Although standard infection control measures will prevent transmission of the SARS coronavirus (SARS-CoV), the correct practices must be inculcated in a properly organized programme for the entire hospital. The importance of leadership, intensive surveillance, and intense education of healthcare workers with adequate logistics cannot be overemphasized [32,33].

There was controversy in the literature regarding the transmission of SARS-CoV as to whether it was airborne, but this issue was addressed by Seto and Tang [34]. The outbreak in the Amoy Garden in Hong Kong published by Yu et al. used computerized fluid dynamic modelling and suggested that SARS-CoV could be transmitted by the airborne route [35]. It was an elegant study but it was a simulation, and presents a level of evidence not comparable to actual epidemiological comparative studies involving real patients with concomitant controls.
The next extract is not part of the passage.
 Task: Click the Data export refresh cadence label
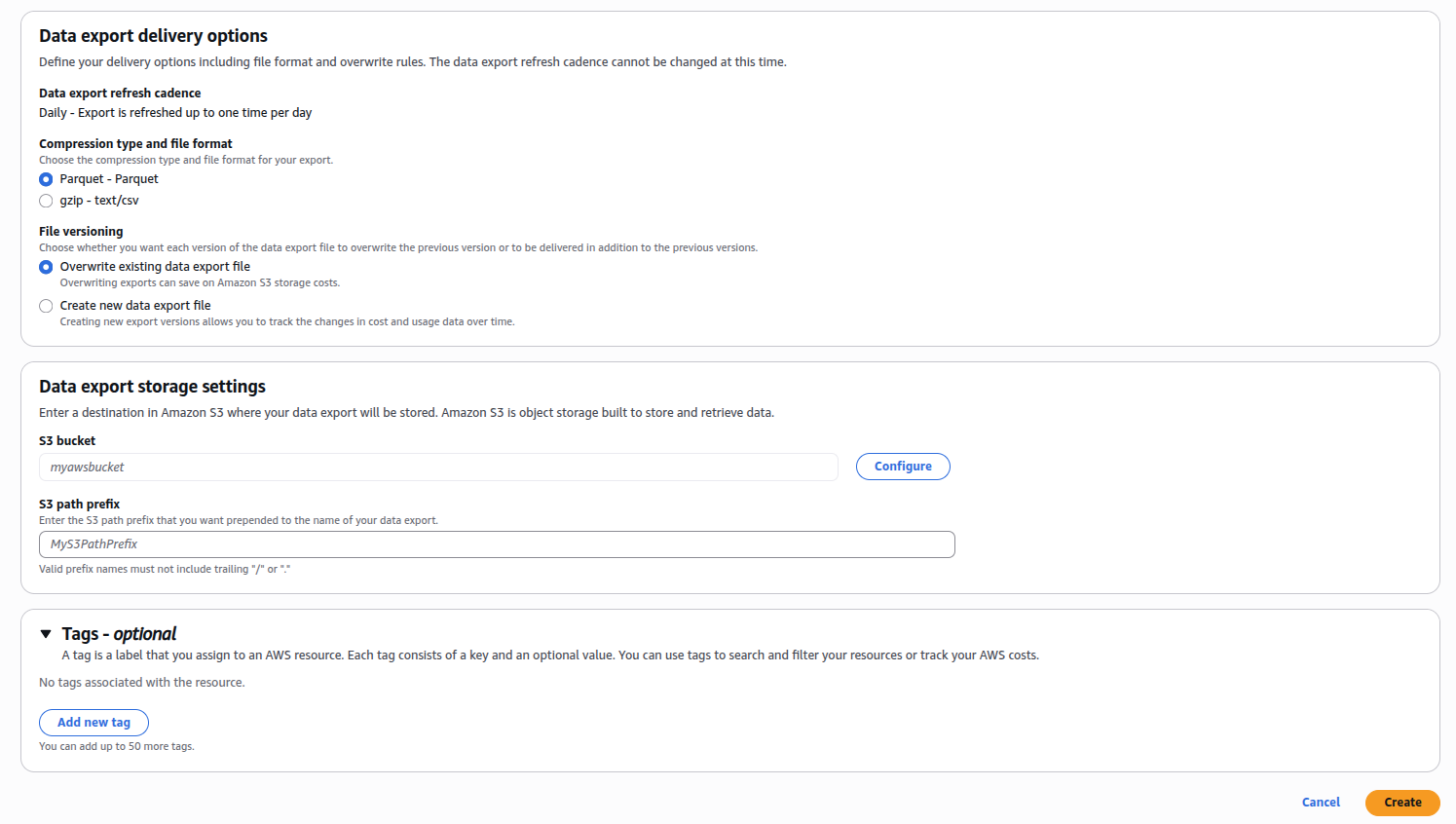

The authors correctly point out in their conclusions that their study only “supports the probability of an airborne spread of SARS in the outbreak in Amoy Gardens.” In an editorial regarding the article by Yu et al., Roy and Milton stated that “Hydraulic aerosol experiments combined with aerosol and epidemiologic modelling clearly implicated airborne transmission within the apartment complex” [14]. However, this “should not be considered to represent evidence that airborne infections necessarily cause explosive outbreaks” [14]. There are now reports supporting this contention, and that the use of medical masks when working within 1 metre of the patient is effective in preventing the transmission of SARS [36,37].
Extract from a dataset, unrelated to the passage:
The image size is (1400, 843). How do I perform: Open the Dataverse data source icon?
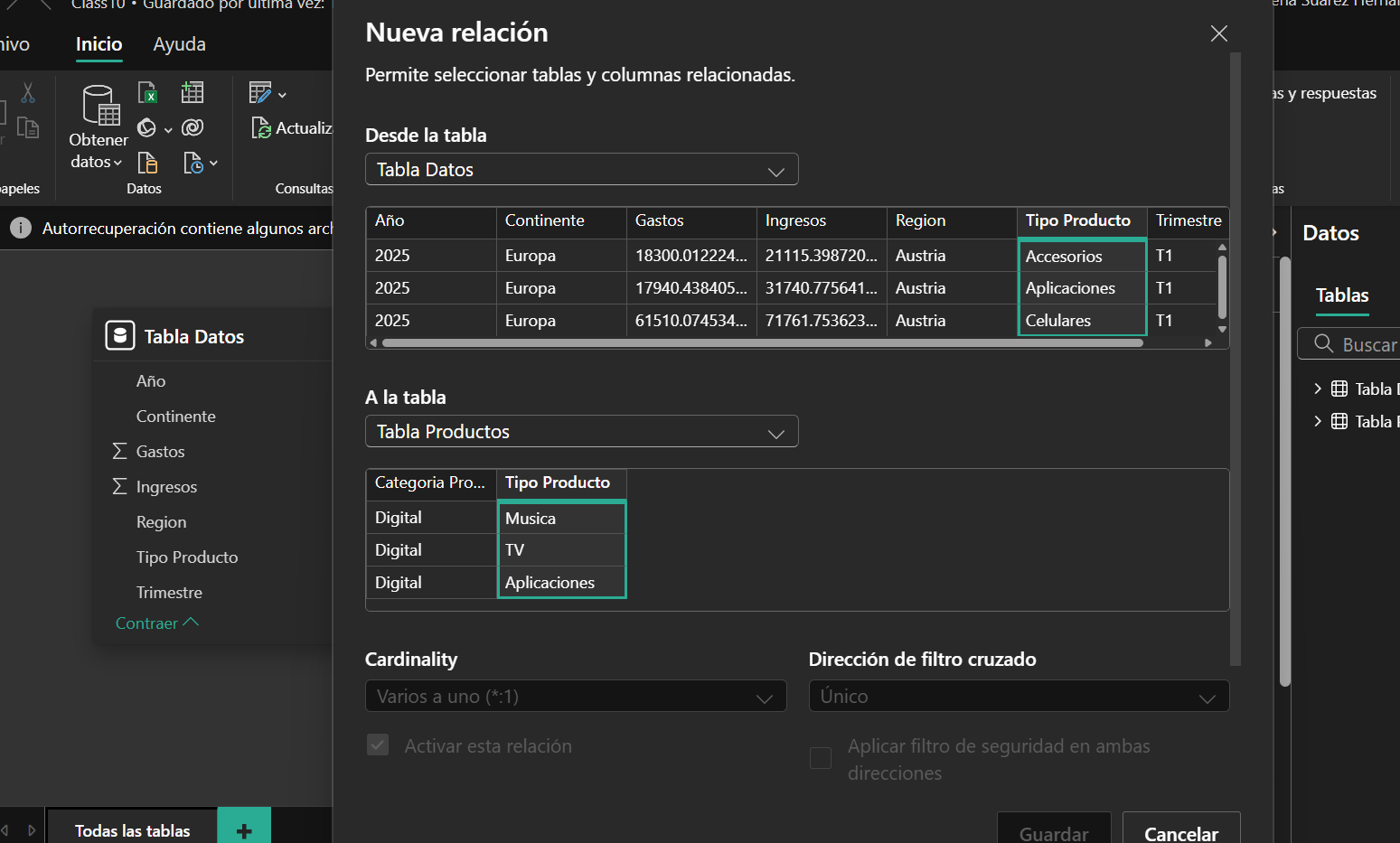tap(193, 127)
Infection prevention and control recommendations

The emergence of a novel strain of coronavirus in September 2012 raised a global health alert as this novel virus belonged to the same family Coronaviridae as the SARS-CoV was [38]. There is now clear evidence [39] of limited, not sustained, human-to-human transmission, possibly involving different routes of transmission such as droplet and contact transmission, but the information on transmission and other features of the novel coronavirus (nCoV) is based on a small number of cases reported globally so far. Further studies are required to understand better the transmission dynamics associated with this nCoV infection.
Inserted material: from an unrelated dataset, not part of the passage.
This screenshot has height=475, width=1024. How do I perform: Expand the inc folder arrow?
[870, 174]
Based on currently available information, however, it does not seem rational to change the current recommendations on infection, prevention and control (IPC) measures which have proven to be effective for SARS and other coronaviruses. The successful prevention of further amplification of nCoV infections associated with health care will depend on the maturity of IPC programmes and the implementation of administrative and engineering and environmental controls. Droplets and contact precautions and eye protection should be added to standard precautions for health-care workers or visitors in close contact when caring for patients with probable or confirmed nCoV infection in healthcare settings. Additional precautions should also be applied when performing aerosol-generating procedures that are thought to be associated with an increased risk of infection transmission. The experience with SARS-CoV has clearly shown that it is crucial that health-care workers are provided with the appropriate protection for caring for nCoV-infected patients and followed up if exposure has occurred. The detailed IPC recommendations are available in the ARI guideline and on the WHO Coronavirus web page [8,40].

The current scientific knowledge on the duration of infectivity of nCoV infection is limited. Based on currently available information, the isolation precautions need to be applied consistently during the duration of symptomatic illness and continued for not less than 24 hours after the resolution of symptoms. Until the epidemiology of the nCoV is better understood, and also considering other factors, testing for viral shedding could assist in decision-making, when available. On the other hand, a positive result for viral shedding does not necessarily imply effective infection transmission, and the epidemiological studies are the cornerstone for better informed decision making. Patient information (e.g. age, immune status and medication) should also be considered in situations where there is concern that a patient may be shedding the virus for a prolonged period. In such situations a more cautious approach, such as a longer duration of IPC precautions, may be necessary.